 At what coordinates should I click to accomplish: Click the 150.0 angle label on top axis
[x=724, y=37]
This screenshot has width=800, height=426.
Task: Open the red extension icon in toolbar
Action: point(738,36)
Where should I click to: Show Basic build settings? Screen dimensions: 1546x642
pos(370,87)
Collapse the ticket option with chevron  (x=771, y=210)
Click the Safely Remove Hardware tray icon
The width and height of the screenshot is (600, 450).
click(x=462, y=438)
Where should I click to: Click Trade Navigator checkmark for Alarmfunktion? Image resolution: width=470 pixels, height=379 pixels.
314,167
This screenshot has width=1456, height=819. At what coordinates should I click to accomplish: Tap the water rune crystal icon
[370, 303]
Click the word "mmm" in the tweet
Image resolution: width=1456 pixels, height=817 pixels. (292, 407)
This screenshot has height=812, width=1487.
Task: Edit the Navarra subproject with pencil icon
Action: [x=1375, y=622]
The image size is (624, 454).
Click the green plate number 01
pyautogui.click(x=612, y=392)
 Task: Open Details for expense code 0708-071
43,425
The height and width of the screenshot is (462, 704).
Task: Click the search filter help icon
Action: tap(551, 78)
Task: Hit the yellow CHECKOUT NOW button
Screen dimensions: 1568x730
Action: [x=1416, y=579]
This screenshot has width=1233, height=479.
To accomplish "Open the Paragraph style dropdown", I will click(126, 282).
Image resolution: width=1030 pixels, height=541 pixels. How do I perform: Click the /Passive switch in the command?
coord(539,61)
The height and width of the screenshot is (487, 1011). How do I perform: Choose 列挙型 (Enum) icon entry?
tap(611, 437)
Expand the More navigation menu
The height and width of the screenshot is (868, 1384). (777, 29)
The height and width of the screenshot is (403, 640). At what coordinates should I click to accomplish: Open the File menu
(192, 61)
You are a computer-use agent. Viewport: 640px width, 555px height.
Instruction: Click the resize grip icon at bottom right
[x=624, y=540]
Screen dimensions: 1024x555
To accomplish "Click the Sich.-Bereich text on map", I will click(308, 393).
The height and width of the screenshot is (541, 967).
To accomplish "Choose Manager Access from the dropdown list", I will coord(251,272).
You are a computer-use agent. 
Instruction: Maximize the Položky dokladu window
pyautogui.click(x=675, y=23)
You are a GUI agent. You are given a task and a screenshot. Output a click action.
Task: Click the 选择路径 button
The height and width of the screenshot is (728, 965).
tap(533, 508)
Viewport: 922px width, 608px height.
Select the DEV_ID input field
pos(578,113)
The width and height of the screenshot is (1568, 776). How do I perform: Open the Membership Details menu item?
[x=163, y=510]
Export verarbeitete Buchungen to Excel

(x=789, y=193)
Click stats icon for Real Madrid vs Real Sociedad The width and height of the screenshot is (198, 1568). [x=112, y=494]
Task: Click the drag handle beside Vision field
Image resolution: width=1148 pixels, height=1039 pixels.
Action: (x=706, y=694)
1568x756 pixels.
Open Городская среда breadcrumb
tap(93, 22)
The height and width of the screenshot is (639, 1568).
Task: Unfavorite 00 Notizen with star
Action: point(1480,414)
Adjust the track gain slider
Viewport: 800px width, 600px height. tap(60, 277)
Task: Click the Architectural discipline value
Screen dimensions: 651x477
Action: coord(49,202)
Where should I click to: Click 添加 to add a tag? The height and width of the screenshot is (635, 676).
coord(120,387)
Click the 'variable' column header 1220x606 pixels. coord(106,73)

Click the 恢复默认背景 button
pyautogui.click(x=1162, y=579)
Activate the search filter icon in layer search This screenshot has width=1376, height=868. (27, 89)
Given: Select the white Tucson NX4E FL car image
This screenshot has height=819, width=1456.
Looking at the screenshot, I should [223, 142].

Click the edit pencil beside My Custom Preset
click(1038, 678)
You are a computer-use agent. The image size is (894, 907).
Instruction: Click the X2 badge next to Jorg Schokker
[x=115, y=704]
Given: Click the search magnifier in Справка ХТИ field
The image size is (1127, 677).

§ **What you have to do**
Return each line from the records above that contains the string "accomplish". Case matters.

§ **Exercise result**
 At what coordinates should I click to accomplish: Click the 150.0 angle label on top axis
This screenshot has width=1456, height=819. At what coordinates should I click to accomplish: Tap the water rune crystal icon
To accomplish "Open the Paragraph style dropdown", I will click(126, 282).
The height and width of the screenshot is (403, 640). At what coordinates should I click to accomplish: Open the File menu
To accomplish "Click the Sich.-Bereich text on map", I will click(308, 393).
To accomplish "Choose Manager Access from the dropdown list", I will coord(251,272).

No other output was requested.